Pixel coordinate grounding data
..............................

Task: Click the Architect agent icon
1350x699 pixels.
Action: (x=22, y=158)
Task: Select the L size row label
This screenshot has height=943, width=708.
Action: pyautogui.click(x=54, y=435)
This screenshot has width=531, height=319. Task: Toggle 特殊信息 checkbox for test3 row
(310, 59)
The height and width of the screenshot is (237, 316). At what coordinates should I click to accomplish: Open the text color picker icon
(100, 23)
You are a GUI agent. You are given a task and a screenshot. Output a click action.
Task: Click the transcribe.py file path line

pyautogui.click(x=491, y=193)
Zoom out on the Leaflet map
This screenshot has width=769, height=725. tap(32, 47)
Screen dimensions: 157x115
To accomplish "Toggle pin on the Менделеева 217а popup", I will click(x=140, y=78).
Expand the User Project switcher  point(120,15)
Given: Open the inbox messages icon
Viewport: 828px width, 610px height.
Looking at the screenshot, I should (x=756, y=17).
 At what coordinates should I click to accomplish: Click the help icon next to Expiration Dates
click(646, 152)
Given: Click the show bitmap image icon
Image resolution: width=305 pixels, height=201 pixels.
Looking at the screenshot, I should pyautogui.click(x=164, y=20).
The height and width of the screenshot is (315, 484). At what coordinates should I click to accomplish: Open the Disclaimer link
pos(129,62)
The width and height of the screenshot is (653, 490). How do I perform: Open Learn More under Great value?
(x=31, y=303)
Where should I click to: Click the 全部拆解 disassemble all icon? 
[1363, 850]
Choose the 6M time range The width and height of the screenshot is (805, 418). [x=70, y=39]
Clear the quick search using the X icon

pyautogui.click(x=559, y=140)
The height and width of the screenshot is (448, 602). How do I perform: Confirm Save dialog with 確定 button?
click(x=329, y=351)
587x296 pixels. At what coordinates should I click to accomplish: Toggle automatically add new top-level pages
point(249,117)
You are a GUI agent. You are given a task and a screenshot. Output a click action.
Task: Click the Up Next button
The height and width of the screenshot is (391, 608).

..............................

I need each line above reproduced exactly.

Task: Click the Architect agent icon
1350x699 pixels.
Action: (x=22, y=158)
Task: Select the L size row label
This screenshot has height=943, width=708.
Action: pyautogui.click(x=54, y=435)
This screenshot has width=531, height=319. Task: Toggle 特殊信息 checkbox for test3 row
(310, 59)
The height and width of the screenshot is (237, 316). At what coordinates should I click to accomplish: Open the text color picker icon
(100, 23)
You are a GUI agent. You are given a task and a screenshot. Output a click action.
Task: Click the transcribe.py file path line

pyautogui.click(x=491, y=193)
Zoom out on the Leaflet map
This screenshot has width=769, height=725. tap(32, 47)
Screen dimensions: 157x115
To accomplish "Toggle pin on the Менделеева 217а popup", I will click(x=140, y=78).
Expand the User Project switcher  point(120,15)
Given: Open the inbox messages icon
Viewport: 828px width, 610px height.
Looking at the screenshot, I should (x=756, y=17).
 At what coordinates should I click to accomplish: Click the help icon next to Expiration Dates
click(646, 152)
Given: Click the show bitmap image icon
Image resolution: width=305 pixels, height=201 pixels.
Looking at the screenshot, I should pyautogui.click(x=164, y=20).
The height and width of the screenshot is (315, 484). At what coordinates should I click to accomplish: Open the Disclaimer link
pos(129,62)
The width and height of the screenshot is (653, 490). How do I perform: Open Learn More under Great value?
(x=31, y=303)
Where should I click to: Click the 全部拆解 disassemble all icon? 
[1363, 850]
Choose the 6M time range The width and height of the screenshot is (805, 418). [x=70, y=39]
Clear the quick search using the X icon

pyautogui.click(x=559, y=140)
The height and width of the screenshot is (448, 602). How do I perform: Confirm Save dialog with 確定 button?
click(x=329, y=351)
587x296 pixels. At what coordinates should I click to accomplish: Toggle automatically add new top-level pages
point(249,117)
You are a GUI agent. You are given a task and a screenshot. Output a click action.
Task: Click the Up Next button
The height and width of the screenshot is (391, 608).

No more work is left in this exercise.